Тем более характерно, что до недавнего времени подобное внимание ему практически не уделялось. О реформах 1860-х годов написаны многие тома, о Реформаторе — почти ничего. Дореволюционные историки либерального лагеря — Г. А. Джаншиев, И. И. Иванюков, А. А. Корнилов и многие другие, уделявшие эпохе реформ самое пристальное внимание и посвятившие ей серьезные исследования, как правило, отдавали должное доброй воле Александра II, отмечали отсутствие у него ясного понимания дела и сильной воли и — переходили к характеристике самих реформ. Сколько-нибудь ясного представления о царе-реформаторе их работы не дают — так, силуэт без четких очертаний... Образ же Александра II, создававшийся советской историографией, — если здесь вообще можно говорить об образе, — напоминает негатив с либеральных работ: добрую волю у царя отняли безоговорочно и заменили ее заячьим испугом за свое царское положение: четкости же не прибавилось.
Определенные перемены в оценке Александра II стали происходить лишь в конце 1970-х — начале 1980-х годов.

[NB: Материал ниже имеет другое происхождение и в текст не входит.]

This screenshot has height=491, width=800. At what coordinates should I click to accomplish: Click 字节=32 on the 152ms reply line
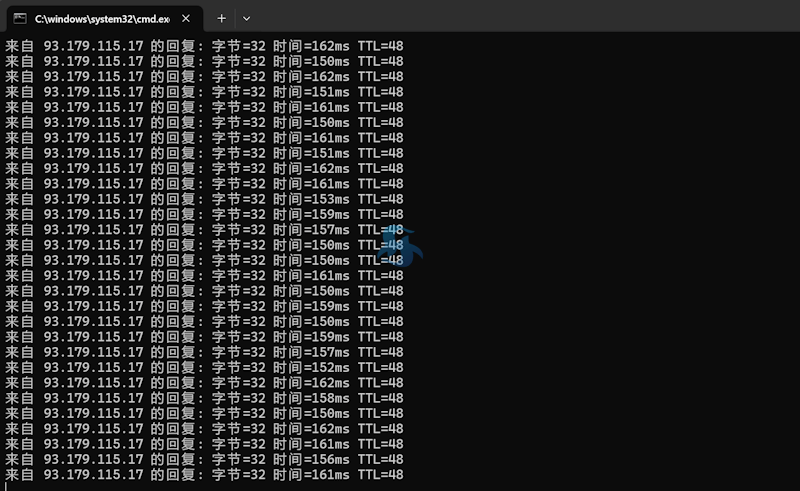point(239,367)
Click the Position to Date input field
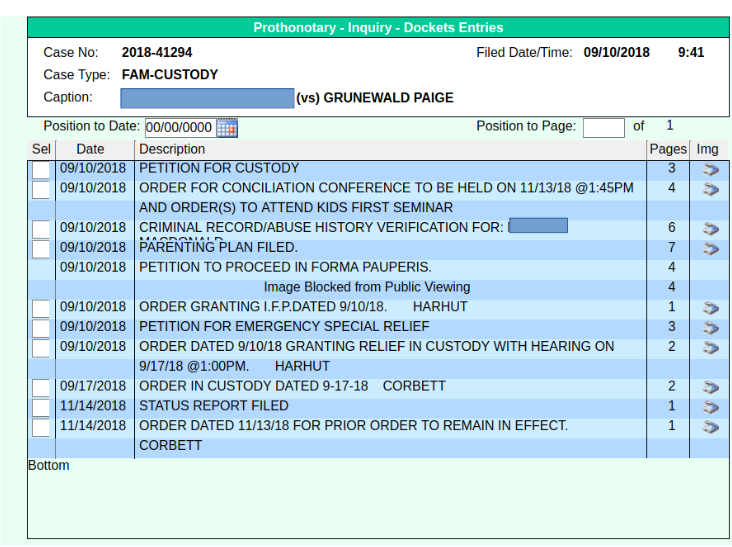732x547 pixels. [x=179, y=128]
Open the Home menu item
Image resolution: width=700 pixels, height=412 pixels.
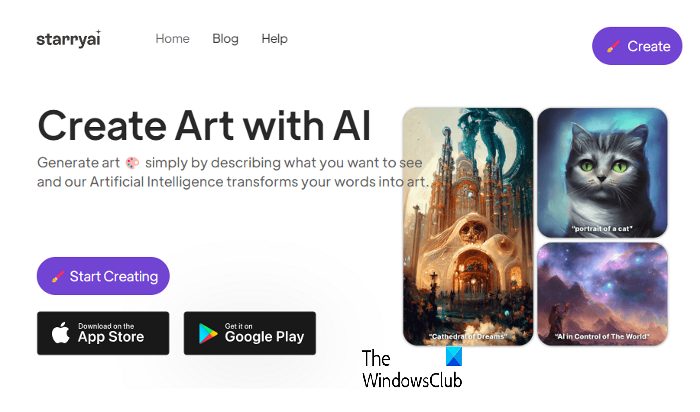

Нельзя сказать, что отношение советских историков, марксистов по неизбежности, к Александру II и прочим самодержцам принципиально изменилось к лучшему. Но благодаря серьезной, целенаправленной работе П. А. Зайончковского и его последователей, а также историков ленинградской школы по введению в научный оборот массы новых источников, благодаря максимально добросовестному их использованию весь процесс подготовки и проведения в жизнь реформ 1860-х годов стал значительно яснее, детализированней. Неизбежно все больше выяснялась реальная роль в этом великом деле и самого Александра II, и его ближайших сотрудников5.
И все-таки здесь, как правило, речь шла о фрагментах, эпизодах — сколько-нибудь цельного образа царя в советской историографии создано не было — да, очевидно, и не могло быть создано. При жестко постулированном марксистско-ленинском подходе к истории царь оказывался либо вроде как и не нужен, поскольку совершал лишь то, к чему неизбежно вел общий ход исторического процесса, либо, еще чаще, вреден, так как мешал совершиться тому, к чему неизбежно вел общий ход исторического процесса... Лишь в последние годы стали появляться сборники материалов, отдельные статьи и очерки, посвященные непосредственно Александра II6. Царю-реформатору, наконец, начинают воздавать должное; хотя — в полном соответствии с тем плюрализмом мнений, по поводу которого весьма справедливо выражает свою радость Л. М. Ляшенко — в современных изданиях встречаются иногда и оценки, на мой взгляд, весьма удивительные7. В общем, победу здесь праздновать пока не приходится.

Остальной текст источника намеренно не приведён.